Text extract ->
'''
Why not? Who said it doesn't cut it? 



Coinbase, state that they are legally compliant with all regulations in all jurisdictions in which it operates. Being legally compliant, licensed etc has its benefits. It means that if I transfer money from my coinbase account to UB account, UB is under no obligation to identify where coinbase sourced the money - it is a trusted, legal, regulated entity. That is the whole point of licensing etc. 



Leo said:


> Seriously? How to you provide enough evidence of the identity of the person?



Seriously? If I run a predominantly cash based business like a pub, and lodge €50,000 cash takings at the end of the week into the bank, do I need to know the identity of each individual that bought a drink with cash and where and how they sourced their income? 
Of course not. I show cash sales of €50,000 of stock that I sold as a trader involved in the pub trade.

Similarly, if I sold the stock accepting bitcoin, selling the bitcoin on an exchange and depositing it into a bank, why would I need show anything but a record a sales of stock through bitcoin?


----------



## Leo

TheBigShort said:


> Why not? Who said it doesn't cut it?
> 
> 
> 
> Coinbase, state that they are legally compliant with all regulations in all jurisdictions in which it operates. Being legally compliant, licensed etc has its benefits.
'''
Source material ->
'''
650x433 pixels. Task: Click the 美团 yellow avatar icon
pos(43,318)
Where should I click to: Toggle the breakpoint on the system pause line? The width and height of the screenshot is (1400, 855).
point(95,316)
'''
Exercise task -> Reproduce the part of the forum thread above between "Similarly, if I" and "stock through bitcoin?", inclusive.

Exercise answer ->
Similarly, if I sold the stock accepting bitcoin, selling the bitcoin on an exchange and depositing it into a bank, why would I need show anything but a record a sales of stock through bitcoin?